>> Start Supplied passage

Counting For Nothing: Reflections On The First Anniversary Of 9/11, September 11, 2002
“The media seems to be implying as if this was the first ever macabre happening in this world and no other atrocity has been seen before. From the projection of pain and grief by media one can assume that intensity of feeling pain is measured on one’s place in the power systems of the world.”
(Azra Sayeed, The Macabre Face of Globalisation, September 2001)
This “post-September 11” world which we talk so much about is about to commemorate its first anniversary. What has changed since Pakistani academic/activist Azra Sayeed wrote these words?
In the USA, the September Eleventh Families for Peaceful Tomorrows, a group of family members of September 11 victims have stood resolutely against the “war on terror”. After visiting Afghanistan earlier this year, meeting families of Afghanis killed in the US attacks, Kristina Olsen, whose sister Laurie was on American Airlines Flight 11 said: “Now I know what people in other countries feel. We were so comfortable and sheltered. Around the world people die horrible deaths on a continual basis, and it’s routine.”

>> End Supplied passage
>> Start Dataset content

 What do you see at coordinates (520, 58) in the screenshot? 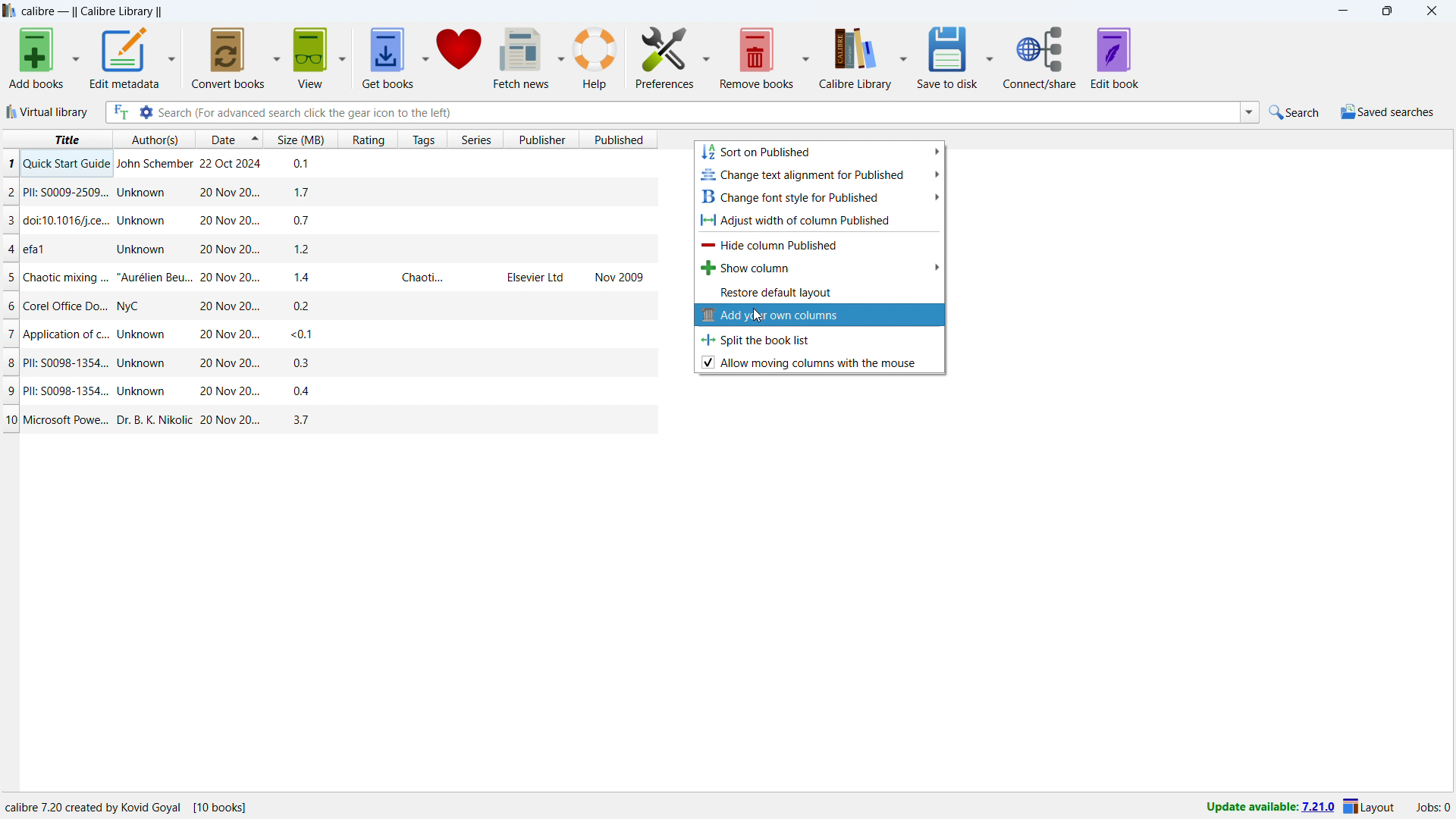
I see `fetch news` at bounding box center [520, 58].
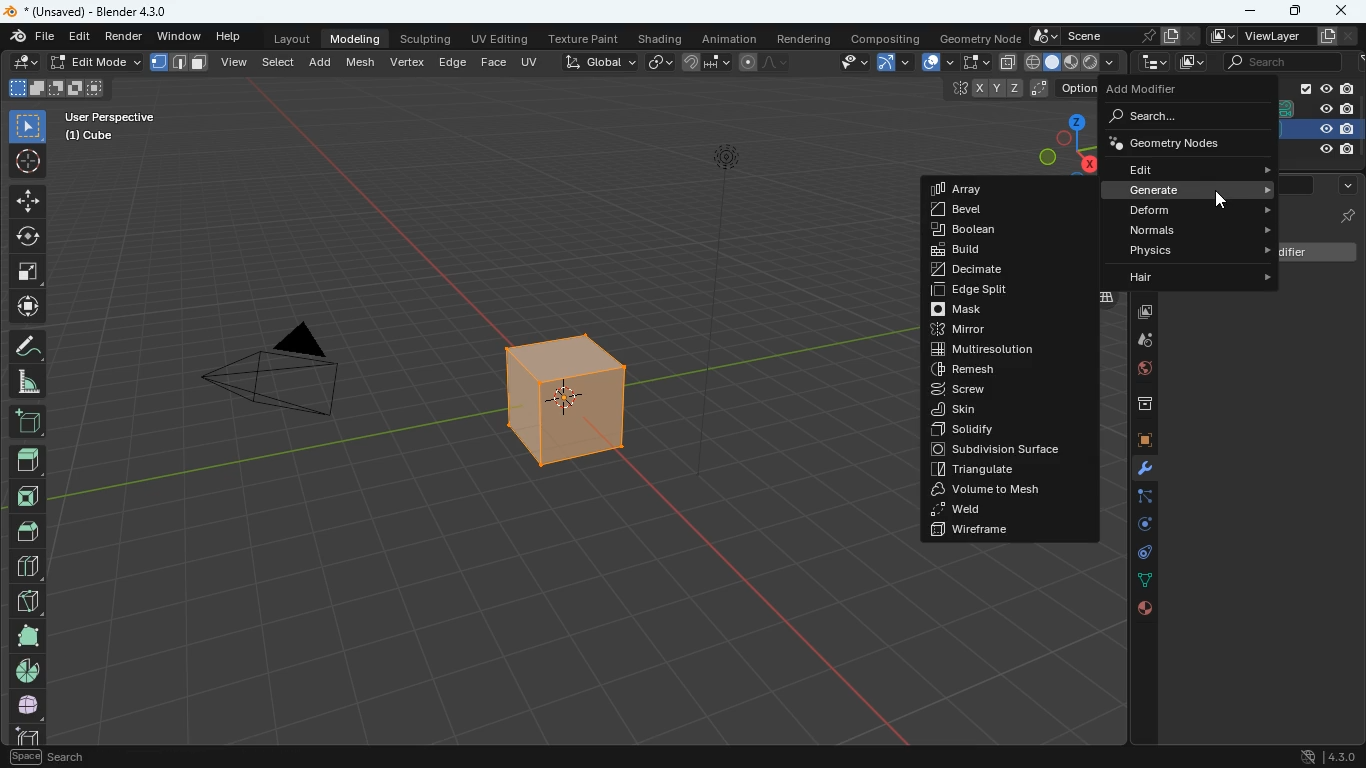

>> End Dataset content

Task instructions: Extract the reflection on the first anniversary of 9/11 in full, word for word.

Solved exercise:
Counting For Nothing: Reflections On The First Anniversary Of 9/11, September 11, 2002
“The media seems to be implying as if this was the first ever macabre happening in this world and no other atrocity has been seen before. From the projection of pain and grief by media one can assume that intensity of feeling pain is measured on one’s place in the power systems of the world.”
(Azra Sayeed, The Macabre Face of Globalisation, September 2001)
This “post-September 11” world which we talk so much about is about to commemorate its first anniversary. What has changed since Pakistani academic/activist Azra Sayeed wrote these words?
In the USA, the September Eleventh Families for Peaceful Tomorrows, a group of family members of September 11 victims have stood resolutely against the “war on terror”. After visiting Afghanistan earlier this year, meeting families of Afghanis killed in the US attacks, Kristina Olsen, whose sister Laurie was on American Airlines Flight 11 said: “Now I know what people in other countries feel. We were so comfortable and sheltered. Around the world people die horrible deaths on a continual basis, and it’s routine.”